Именно в разнице представлений о Божественной воле можно увидеть внутреннее несогласие между блж. Августином и Григорием. Хотя блж. Августин, как и любой христианский теолог, разделял представление о всемогуществе Божием, он не формулировал в явном виде философской детерминистической концепции и не возводил напрямую к действию божественной воли и божественного предопределения все действия человека. Для блж. Августина предведение Божие не вполне тождественно Его предопределению: предведая грех Адама, Бог вместе с тем не предопределяет его, но оставляет в области человеческой свободы. Вследствие этого предопределение к наказанию для потомков Адама у блж.

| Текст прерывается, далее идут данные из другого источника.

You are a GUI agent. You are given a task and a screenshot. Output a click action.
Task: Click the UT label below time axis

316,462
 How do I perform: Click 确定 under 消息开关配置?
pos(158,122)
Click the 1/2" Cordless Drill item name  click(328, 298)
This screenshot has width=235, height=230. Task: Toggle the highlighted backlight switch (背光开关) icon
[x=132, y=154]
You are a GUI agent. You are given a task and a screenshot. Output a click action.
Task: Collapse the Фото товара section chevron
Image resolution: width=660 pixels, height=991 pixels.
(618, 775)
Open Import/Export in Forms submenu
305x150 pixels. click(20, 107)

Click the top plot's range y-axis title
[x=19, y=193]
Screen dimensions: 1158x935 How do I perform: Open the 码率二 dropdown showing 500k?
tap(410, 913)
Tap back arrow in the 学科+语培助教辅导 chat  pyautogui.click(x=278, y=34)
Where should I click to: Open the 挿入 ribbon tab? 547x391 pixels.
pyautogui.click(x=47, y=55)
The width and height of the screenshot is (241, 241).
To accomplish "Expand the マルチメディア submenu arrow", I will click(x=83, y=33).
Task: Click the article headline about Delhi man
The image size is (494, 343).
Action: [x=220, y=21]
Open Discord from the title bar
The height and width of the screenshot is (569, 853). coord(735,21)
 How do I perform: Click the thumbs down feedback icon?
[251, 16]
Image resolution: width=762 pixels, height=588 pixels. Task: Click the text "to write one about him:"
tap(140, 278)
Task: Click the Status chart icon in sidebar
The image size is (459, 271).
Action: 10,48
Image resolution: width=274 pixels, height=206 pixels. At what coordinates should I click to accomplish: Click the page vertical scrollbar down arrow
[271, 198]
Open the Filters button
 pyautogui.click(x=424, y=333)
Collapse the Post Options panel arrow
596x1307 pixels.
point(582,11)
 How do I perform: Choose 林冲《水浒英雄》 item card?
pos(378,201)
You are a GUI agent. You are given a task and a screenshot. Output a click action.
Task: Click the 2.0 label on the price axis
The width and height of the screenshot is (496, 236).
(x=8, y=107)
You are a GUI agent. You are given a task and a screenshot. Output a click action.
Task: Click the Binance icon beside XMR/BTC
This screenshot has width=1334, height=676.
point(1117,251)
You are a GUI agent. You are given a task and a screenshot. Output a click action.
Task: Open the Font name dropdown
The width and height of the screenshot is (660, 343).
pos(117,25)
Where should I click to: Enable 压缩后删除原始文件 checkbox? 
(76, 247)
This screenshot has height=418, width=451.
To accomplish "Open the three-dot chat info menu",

Августина есть следствие вины Адама, в котором согрешил весь человеческий род, так что логически грех всегда предшествует предопределению к погибели. Напротив, для Григория любой человеческий грех есть следствие предопределения как предвечного решения Божественной воли[294]. Поэтому, как утверждает Григорий, для Божественного предопределения «не следует вводить никакой причины, кроме Его желания (placitum)»[295]. Согласно Григорию, Божие решение о предопределении является непреложным, поэтому никакие события временной исторической действительности ни оказывают на это решение никакого влияния. Воля человека в рамках этой концепции оказывается свободна лишь в той мере, в какой она способна действовать спонтанно и быть «непосредственной производящей причиной» неких результатов. Однако действия воли самой по себе, т. е. без влияния на нее благодати, не могут быть ни заслугами, способствующими достижению спасения, ни даже просто морально добрыми поступками.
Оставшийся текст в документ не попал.